P1: $(s,s)$ dimensional covariance matrix of the error of the initial state estimate, i.e. $\Pi_{1|0}$. If NULL, then the state covariance $P = APA'+B\Sigma B'$ is used. Note that this scheme assumes that the state space model is stable, i.e. that the state transition matrix $A$ is stable.
a1: $s$ dimensional vector, which holds the initial estimate $a_{1|0}$ for the state at time $t=1$. If a1=NULL, then a zero vector is used.
H_t: $(n,s+m)$ dimensional matrix. This parameter corresponds to the transpose $H'$ of $H=(D',B')'\Sigma^{1/2}$.
P1_R: (right) square root of P1, i.e. P1 = t(P1_R) \%*\% P1_R.
model: stspmod() object, which represents the state space model.
y: sample, i.e. an $(N,m)$ dimensional matrix, or a "time series" object (i.e. as.matrix(y) should return an $(N,m)$-dimensional numeric matrix). Missing values (NA, NaN and Inf) are not supported.
method: Character string. If method="kf" then kf calls kf_cpp ("standard form" of the Kalman filter) and for method="kf2" the "square root" form of the Kalman filter is used, i.e. kf2_cpp is called.
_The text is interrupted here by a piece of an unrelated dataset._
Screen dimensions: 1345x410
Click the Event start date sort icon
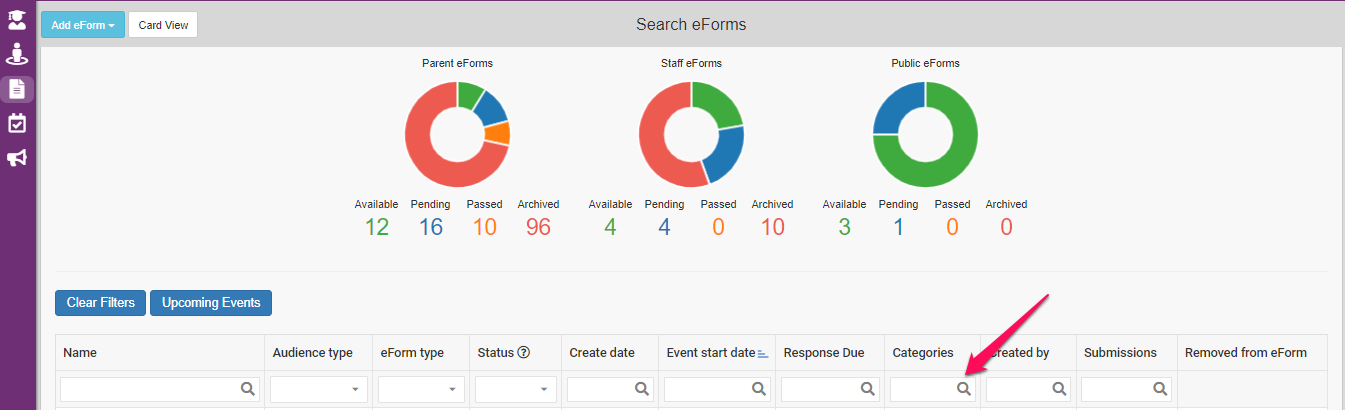[763, 353]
Up to numerical errors the outputs should not depend on the chosen method.

Value

List with components

e: $(N,m)$ dimensional matrix with the standardized one-step ahead prediction errors. The $t$-th row of the matrix e corresponds to $$e_t = \Sigma_{t|t-1}^{-1/2}\epsilon_{t|t-1}.$$ If the model is correctly specified then these standardized residuals are white noise with a unit covariance matrix. So they may be used for validaton of the model.
a: $(N+1,s)$ dimensional matrix with the estimated states. The $t$-th row of the matrix a corresponds to $a_{t|t-1}$. Given y and a, the one step ahead predictions $y_{t|t-1}$ may be computed with yh = a \%*\% t(C).
ll: (scaled) Gaussian log likelihood of the model $$-\frac{1}{2N}\sum_{t=1}^{N}\left(m\log(2\pi) + \log\det\Sigma_{t|t-1} + (y_t - y_{t|t-1})' \Sigma_{t|t-1}^{-1} (y_t - y_{t|t-1}) \right).$$
P1: $(s,s)$ dimensional covariance matrix of the error of the state prediction $a_{N+1|N}$, i.e. this matrix corresponds to $\Pi_{N+1|N}$.

Details

The model considered is $$a_{t+1} = A a_t + Bu_t$$ $$y_t = C a_t + Du_t$$ with $m$-dimensional outputs $y_t$, $s$-dimensional states $a_t$ and $n$-dimensional disturbances $u_t$. The disturbances are white noise with a covariance matrix $\mathbf{E} u_tu_t'=\Sigma$. Note that the disturbances and the outputs may have different dimensions, however, only "wide" systems with ($m\leq n$) are implemented.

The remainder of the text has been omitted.